|
pandoere ww, verv: pandoere - pandoerde - gepandoerd 1. Kaartspel, genoemd naar de Pandoeren, een Kroatisch regiment opgericht in het midden van de 18de eeuw. Ons vââder gâât alle weïjke pandoere[n] in de Flierbooëm. = Mijn vader gaat elke week pandoeren in herberg de Vlierboom.
2. Slaag uitdelen, een pandoering geven. 'k Zal sebiet ës oep aa gezicht komme pandoere! = Als je niet oplet, kom ik seffens op je gezicht slaan!
pangsjoneere ww, verv: pangsjoneer - pangsjoneerde - gepangsjoneerd 1. Pensioneren, op rust stellen of op rust gesteld worden. Nââ dat'em fèftech jââr èt gewèrrekt eïj, ëmme z'ëm naa gepangsjoneerd. = Nadat hij vijftig jaar hard heeft gewerkt, heeft men hem nu op rust gesteld.
Zie ook: pèngsjoneere.
papjoenk zn (e), mv: papjoengene - verklw: papjoenkskse (e) 1. Klein kind, kind dat nog met melk gevoed wil worden. Die zie nogal af më eur papjoenk, zënne! = Ze heeft veel kommer met haar papkind.
2. Scheldnaam voor een kinderachtig iemand. Me speele ni më e papjoenkske! = We willen niet spelen met zo'n flauwerd!
pappelarapit zn (de), mv: - 1. Vlug klaar gemaakte pap. Eerst wordt melk opgewarmd. In een bord worden dan één of meer beschuiten gelegd, waarop eventueel suiker wordt gestrooid. Hierover wordt dan de warme melk gegoten. [>Fr. à la rapide] Wa wèrrem mëllek, wa soïjker èn een bescheütsje, en g'ët pappelarapit. = Een beetje warme melk, een beetje suiker en een beschuit, en de pap à la rapide is klaar.
papzak zn (ne), mv: papzakke - verklw: papzakske (e) 1. Dik persoon, zwaarlijvig iemand. Da moette mij naa ooëk ni zëgge, da diëj papzak wijneg of ni boezjeert! = Je hoeft me niet te vertellen dat die zwaarlijvige persoon nauwelijks lichaamsbeweging heeft!
2. Uit zijn bed zijn, op zijn. 't Was nog giëjn zeeve[n] uure mââr e was al paree. = Het was nog geen zeven uur, maar hij stond al klaar, hij was al op.
3. Genezen, terug fit, weer op de been, terug functioneren. Die vraa lag iëjrgistere nog in 't kinderbëd, èn naa ës z'al trug paree. = Die vrouw heeft eergisteren een kind gebaard, en vandaag is ze al terug op de been.
parëtte zn (=mv), geen verklw 1. Grillen, kuren, slechte luim, norse toestand. Och...! Diej[n] eïj zen parëtte wee! Ge moet aa da ni âântrëkke. Da gââ vazezëlleven oover! = Och, hij heeft zijn kuren weer! Trek het je niet aan, want dat gaat vanzelf voorbij.
#####
Opdracht A: Stemmen deze uitspraken overeen met het dialectwoordenboek? (i) Het woord pandoere is genoemd naar een Kroatisch regiment uit het midden van de 18de eeuw. (ii) Voor pappelarapit wordt eerst de warme melk over de beschuiten gegoten en daarna suiker gestrooid. (iii) Bij parëtte wordt een verkleinwoord vermeld.
Opdracht B: Geef in de listing het stuk van de regel met "Task: Click the TeamCity" tot en met de regel met "click(x=328, y=36)" opnieuw, maar verander daarin "chevron" in "arrow". De rest blijft ongewijzigd.
#####
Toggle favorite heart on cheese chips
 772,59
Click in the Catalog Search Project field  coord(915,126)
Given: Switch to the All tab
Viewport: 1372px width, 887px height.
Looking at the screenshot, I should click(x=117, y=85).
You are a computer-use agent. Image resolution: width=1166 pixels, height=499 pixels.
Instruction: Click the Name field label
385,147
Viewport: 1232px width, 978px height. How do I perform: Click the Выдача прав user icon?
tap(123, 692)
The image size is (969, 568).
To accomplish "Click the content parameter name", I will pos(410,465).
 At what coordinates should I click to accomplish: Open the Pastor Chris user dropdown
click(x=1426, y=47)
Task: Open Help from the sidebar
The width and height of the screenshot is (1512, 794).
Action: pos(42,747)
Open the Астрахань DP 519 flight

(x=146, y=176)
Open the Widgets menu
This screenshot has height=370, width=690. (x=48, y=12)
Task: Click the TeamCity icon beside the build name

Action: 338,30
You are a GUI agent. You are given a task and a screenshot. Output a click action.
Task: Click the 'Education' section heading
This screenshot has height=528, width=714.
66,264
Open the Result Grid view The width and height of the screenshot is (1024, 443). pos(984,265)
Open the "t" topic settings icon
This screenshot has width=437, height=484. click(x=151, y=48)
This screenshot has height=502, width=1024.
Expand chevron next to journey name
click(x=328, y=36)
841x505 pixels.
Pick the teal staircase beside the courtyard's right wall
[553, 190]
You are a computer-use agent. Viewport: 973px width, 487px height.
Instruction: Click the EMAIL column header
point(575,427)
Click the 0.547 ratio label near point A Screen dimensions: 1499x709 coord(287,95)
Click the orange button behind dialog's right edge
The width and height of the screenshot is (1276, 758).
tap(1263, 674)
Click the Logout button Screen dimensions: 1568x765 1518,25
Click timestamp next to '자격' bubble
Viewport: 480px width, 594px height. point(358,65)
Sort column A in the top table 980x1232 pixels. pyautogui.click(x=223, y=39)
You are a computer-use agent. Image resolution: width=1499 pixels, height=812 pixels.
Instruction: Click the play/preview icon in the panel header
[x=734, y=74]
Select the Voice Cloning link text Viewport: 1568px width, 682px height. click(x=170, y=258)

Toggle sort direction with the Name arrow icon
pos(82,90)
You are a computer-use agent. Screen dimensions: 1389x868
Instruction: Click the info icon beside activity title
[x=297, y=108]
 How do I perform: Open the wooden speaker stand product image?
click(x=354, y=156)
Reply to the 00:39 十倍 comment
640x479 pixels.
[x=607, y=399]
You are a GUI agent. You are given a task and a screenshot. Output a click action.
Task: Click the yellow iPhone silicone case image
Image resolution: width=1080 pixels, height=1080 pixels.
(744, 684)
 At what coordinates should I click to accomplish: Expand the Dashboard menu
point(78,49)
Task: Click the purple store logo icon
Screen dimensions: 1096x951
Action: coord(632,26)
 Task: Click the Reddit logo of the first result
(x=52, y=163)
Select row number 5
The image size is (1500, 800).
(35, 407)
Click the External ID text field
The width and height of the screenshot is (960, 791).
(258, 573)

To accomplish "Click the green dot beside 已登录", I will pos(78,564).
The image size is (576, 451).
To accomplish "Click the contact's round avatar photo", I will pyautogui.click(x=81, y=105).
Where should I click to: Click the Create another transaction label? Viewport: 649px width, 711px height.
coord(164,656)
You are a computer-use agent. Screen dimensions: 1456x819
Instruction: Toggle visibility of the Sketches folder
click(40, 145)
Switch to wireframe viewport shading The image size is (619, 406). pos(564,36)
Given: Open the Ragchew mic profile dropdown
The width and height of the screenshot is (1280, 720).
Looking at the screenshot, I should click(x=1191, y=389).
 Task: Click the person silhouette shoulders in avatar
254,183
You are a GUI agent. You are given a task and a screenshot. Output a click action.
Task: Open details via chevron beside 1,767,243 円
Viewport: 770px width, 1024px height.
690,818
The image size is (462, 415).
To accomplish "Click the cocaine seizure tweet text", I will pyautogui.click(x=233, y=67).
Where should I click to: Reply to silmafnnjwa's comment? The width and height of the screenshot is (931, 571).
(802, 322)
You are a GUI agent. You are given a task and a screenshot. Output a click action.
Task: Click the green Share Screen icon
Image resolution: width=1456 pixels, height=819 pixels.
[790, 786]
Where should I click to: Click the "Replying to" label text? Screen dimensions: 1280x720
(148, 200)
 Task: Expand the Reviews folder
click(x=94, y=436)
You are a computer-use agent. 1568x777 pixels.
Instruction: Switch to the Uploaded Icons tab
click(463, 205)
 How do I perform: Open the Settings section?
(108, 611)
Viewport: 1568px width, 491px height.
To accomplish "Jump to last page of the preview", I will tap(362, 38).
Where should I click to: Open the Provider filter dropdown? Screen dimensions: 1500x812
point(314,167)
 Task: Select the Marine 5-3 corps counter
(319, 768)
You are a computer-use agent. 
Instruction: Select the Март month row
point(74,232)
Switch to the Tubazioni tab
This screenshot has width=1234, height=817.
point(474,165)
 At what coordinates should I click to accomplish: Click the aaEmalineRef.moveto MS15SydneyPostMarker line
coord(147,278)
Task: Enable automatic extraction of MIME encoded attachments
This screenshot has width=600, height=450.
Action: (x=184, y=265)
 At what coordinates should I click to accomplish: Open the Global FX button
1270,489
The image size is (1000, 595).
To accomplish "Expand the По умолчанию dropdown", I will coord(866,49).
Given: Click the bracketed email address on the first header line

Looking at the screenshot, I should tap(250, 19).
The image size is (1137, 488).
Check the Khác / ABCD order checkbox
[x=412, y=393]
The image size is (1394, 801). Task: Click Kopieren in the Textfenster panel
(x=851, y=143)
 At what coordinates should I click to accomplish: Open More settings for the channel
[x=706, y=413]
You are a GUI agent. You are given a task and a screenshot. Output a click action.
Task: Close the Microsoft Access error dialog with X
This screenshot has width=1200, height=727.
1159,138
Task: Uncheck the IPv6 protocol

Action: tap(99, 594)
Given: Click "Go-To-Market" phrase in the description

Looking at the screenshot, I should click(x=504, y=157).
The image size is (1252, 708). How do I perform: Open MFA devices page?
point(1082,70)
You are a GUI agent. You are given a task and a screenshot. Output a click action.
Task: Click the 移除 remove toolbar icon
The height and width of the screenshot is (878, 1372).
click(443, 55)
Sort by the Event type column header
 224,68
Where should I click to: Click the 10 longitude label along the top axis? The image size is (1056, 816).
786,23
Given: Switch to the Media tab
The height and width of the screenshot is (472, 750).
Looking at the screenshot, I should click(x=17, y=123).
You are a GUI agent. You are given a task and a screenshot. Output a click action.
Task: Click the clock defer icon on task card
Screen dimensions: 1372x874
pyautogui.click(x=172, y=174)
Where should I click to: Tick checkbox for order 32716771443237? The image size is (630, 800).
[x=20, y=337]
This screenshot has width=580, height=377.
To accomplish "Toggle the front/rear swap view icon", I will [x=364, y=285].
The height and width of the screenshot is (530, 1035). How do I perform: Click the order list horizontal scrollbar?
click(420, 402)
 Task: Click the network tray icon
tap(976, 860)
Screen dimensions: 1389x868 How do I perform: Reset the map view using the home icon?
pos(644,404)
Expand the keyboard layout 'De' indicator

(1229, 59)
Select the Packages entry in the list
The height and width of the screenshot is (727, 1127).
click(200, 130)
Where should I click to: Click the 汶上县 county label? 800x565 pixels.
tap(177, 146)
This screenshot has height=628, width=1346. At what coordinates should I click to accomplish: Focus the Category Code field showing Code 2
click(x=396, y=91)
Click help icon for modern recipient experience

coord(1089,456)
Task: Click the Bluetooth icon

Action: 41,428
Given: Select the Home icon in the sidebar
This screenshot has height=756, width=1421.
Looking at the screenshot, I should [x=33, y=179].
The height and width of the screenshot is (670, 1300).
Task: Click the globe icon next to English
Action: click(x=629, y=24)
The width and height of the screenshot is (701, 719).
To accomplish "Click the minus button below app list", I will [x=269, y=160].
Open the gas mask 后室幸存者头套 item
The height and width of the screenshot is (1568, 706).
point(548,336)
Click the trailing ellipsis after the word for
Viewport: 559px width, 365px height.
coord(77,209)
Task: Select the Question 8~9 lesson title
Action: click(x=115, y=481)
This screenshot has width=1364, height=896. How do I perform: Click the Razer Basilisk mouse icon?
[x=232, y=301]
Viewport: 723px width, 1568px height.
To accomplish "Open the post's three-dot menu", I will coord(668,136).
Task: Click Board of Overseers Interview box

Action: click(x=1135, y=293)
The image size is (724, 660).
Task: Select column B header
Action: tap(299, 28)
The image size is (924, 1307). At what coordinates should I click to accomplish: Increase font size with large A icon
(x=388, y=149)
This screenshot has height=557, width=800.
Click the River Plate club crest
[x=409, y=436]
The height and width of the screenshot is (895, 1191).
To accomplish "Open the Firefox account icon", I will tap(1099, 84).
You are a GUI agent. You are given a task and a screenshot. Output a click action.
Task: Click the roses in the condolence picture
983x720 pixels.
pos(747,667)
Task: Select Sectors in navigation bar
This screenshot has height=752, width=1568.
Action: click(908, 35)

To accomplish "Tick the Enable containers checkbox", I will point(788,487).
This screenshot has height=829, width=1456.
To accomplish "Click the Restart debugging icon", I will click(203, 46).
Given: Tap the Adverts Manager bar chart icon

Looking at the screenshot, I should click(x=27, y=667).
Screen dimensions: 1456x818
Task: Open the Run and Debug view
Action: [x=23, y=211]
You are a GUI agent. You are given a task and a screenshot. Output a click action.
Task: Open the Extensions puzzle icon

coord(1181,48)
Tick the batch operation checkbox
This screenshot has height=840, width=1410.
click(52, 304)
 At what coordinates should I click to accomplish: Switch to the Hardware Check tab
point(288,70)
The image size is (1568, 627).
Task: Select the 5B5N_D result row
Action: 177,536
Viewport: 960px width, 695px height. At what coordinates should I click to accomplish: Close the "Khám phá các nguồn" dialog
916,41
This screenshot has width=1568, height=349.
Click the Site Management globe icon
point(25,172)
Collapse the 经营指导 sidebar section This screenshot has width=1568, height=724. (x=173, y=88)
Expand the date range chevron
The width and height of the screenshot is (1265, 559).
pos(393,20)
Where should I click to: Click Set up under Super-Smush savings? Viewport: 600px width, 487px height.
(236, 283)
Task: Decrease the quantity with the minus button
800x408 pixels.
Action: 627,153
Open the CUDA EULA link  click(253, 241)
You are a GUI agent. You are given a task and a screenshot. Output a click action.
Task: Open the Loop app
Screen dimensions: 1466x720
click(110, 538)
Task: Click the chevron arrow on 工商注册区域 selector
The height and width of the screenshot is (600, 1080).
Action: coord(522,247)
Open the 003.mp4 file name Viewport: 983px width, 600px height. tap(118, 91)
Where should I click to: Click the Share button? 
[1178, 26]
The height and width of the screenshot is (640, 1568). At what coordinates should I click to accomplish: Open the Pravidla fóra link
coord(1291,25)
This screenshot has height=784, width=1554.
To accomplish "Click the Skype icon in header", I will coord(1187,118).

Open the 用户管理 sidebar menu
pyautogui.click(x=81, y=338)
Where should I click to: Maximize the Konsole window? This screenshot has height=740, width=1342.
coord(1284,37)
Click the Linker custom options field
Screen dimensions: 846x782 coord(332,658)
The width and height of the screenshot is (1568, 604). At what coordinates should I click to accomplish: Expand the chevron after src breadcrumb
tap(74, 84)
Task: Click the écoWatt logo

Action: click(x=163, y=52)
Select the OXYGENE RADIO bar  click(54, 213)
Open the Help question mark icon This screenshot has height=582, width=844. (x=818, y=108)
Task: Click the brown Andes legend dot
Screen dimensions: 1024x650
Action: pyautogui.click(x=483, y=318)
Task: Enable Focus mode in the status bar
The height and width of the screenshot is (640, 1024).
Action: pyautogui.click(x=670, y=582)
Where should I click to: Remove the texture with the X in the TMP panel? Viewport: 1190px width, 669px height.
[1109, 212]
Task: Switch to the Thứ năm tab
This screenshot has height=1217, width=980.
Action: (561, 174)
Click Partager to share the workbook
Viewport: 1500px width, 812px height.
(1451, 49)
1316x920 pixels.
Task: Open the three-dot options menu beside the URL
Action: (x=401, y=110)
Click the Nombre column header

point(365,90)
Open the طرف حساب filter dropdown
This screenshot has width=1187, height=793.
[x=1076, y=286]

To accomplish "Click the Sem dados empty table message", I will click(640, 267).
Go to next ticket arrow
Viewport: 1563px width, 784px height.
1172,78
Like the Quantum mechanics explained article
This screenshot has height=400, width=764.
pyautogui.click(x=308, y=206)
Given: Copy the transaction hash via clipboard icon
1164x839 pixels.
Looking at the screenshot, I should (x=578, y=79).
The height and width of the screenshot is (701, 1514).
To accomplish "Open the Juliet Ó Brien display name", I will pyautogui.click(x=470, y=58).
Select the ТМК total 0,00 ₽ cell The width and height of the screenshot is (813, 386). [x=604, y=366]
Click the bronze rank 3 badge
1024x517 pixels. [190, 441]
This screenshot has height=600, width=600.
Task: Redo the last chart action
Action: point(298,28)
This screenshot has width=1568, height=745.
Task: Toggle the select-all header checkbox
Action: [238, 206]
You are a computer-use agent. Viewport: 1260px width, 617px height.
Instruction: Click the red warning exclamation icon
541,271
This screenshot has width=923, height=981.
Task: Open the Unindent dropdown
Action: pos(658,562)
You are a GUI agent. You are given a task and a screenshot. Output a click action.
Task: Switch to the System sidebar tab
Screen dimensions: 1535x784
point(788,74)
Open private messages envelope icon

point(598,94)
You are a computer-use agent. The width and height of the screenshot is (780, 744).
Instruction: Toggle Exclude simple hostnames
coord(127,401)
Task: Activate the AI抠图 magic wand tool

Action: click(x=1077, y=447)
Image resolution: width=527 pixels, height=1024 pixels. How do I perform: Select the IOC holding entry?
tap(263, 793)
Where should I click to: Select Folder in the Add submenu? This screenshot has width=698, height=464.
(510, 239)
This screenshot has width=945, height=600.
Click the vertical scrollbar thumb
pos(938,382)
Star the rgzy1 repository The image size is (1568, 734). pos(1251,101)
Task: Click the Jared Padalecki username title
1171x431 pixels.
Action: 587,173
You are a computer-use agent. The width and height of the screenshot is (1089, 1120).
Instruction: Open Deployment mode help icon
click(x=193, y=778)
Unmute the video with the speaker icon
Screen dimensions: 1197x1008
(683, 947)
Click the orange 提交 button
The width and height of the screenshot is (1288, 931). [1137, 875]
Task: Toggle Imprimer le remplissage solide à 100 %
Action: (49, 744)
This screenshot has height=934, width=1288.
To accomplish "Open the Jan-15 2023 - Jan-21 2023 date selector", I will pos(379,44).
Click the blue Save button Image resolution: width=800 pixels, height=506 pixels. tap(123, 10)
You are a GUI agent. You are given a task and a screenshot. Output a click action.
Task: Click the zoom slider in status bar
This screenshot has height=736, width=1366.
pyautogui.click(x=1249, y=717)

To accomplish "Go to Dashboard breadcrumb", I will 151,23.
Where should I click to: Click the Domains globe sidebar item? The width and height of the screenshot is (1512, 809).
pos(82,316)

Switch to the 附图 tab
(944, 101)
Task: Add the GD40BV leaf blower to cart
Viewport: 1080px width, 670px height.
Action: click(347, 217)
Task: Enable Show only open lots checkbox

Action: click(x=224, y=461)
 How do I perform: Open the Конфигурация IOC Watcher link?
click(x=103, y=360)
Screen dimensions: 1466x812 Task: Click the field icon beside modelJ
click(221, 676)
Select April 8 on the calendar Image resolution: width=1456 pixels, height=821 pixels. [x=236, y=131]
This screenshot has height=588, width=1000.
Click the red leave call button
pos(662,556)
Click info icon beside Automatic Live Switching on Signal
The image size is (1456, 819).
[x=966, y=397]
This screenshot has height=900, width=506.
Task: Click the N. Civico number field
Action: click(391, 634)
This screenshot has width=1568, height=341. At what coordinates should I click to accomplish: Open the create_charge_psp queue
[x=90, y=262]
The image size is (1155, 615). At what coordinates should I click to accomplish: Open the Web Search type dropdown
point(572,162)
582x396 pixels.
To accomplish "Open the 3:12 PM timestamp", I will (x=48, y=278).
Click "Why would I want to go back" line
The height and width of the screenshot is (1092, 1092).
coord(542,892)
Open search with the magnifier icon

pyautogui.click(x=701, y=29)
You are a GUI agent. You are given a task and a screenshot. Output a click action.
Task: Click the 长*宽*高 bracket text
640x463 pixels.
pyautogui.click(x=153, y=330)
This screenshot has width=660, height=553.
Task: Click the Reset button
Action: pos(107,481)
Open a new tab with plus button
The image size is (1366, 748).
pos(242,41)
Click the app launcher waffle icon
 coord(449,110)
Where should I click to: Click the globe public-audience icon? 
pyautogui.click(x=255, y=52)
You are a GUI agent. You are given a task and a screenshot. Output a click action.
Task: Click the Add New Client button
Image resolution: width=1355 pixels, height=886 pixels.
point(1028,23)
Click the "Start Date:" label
#####
Oplossing A:
(i) Ja: "genoemd naar de Pandoeren, een Kroatisch regiment opgericht in het midden van de 18de eeuw"
(ii) Nee: "waarop eventueel suiker wordt gestrooid. Hierover wordt dan de warme melk gegoten."
(iii) Nee: "geen verklw"

Oplossing B:
Task: Click the TeamCity icon beside the build name

Action: 338,30
You are a GUI agent. You are given a task and a screenshot. Output a click action.
Task: Click the 'Education' section heading
This screenshot has height=528, width=714.
66,264
Open the Result Grid view The width and height of the screenshot is (1024, 443). pos(984,265)
Open the "t" topic settings icon
This screenshot has width=437, height=484. click(x=151, y=48)
This screenshot has height=502, width=1024.
Expand arrow next to journey name
click(x=328, y=36)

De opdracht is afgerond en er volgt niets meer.